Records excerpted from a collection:
______

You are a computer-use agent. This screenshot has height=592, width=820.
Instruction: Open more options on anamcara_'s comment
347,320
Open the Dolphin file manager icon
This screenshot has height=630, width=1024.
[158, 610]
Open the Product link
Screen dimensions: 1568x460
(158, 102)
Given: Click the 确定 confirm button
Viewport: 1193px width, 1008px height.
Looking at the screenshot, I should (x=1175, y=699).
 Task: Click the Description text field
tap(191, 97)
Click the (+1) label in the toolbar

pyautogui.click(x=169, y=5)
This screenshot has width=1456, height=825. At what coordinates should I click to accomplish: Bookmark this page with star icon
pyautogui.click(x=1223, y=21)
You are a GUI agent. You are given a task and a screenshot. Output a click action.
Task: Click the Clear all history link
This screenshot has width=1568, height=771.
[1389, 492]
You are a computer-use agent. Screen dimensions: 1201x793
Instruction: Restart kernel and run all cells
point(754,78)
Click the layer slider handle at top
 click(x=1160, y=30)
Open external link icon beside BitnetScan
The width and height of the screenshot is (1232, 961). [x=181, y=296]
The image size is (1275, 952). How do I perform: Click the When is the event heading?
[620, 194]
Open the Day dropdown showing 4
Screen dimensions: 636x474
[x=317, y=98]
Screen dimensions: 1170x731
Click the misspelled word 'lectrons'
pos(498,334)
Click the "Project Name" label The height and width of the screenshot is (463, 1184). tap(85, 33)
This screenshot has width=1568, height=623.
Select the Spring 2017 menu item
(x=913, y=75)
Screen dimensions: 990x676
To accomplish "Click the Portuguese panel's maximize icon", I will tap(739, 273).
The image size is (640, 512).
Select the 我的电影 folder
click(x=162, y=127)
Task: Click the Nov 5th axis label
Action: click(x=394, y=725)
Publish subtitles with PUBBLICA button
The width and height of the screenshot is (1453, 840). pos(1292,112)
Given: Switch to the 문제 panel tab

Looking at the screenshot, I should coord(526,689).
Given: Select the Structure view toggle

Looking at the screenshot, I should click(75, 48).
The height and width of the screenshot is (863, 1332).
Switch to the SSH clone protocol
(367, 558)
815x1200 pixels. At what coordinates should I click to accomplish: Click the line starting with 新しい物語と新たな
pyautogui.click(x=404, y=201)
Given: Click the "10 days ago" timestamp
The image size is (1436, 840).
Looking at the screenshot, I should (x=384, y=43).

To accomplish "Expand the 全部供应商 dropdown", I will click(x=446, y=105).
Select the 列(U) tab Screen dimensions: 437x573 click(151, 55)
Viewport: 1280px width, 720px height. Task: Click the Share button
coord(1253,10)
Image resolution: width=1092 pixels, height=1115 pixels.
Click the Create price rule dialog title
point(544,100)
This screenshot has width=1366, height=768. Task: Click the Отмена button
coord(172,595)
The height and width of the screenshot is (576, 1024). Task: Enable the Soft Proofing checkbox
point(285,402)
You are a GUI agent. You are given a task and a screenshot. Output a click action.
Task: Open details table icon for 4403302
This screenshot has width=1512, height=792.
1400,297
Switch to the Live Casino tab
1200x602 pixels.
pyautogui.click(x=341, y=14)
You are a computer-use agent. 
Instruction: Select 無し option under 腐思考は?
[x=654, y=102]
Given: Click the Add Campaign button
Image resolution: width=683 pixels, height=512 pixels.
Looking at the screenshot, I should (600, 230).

______

WHAT TO WORK ON: Look through the records for the string "dropdown". Copy every line that has it.

YOUR RESPONSE:
Open the Day dropdown showing 4
To accomplish "Expand the 全部供应商 dropdown", I will click(x=446, y=105).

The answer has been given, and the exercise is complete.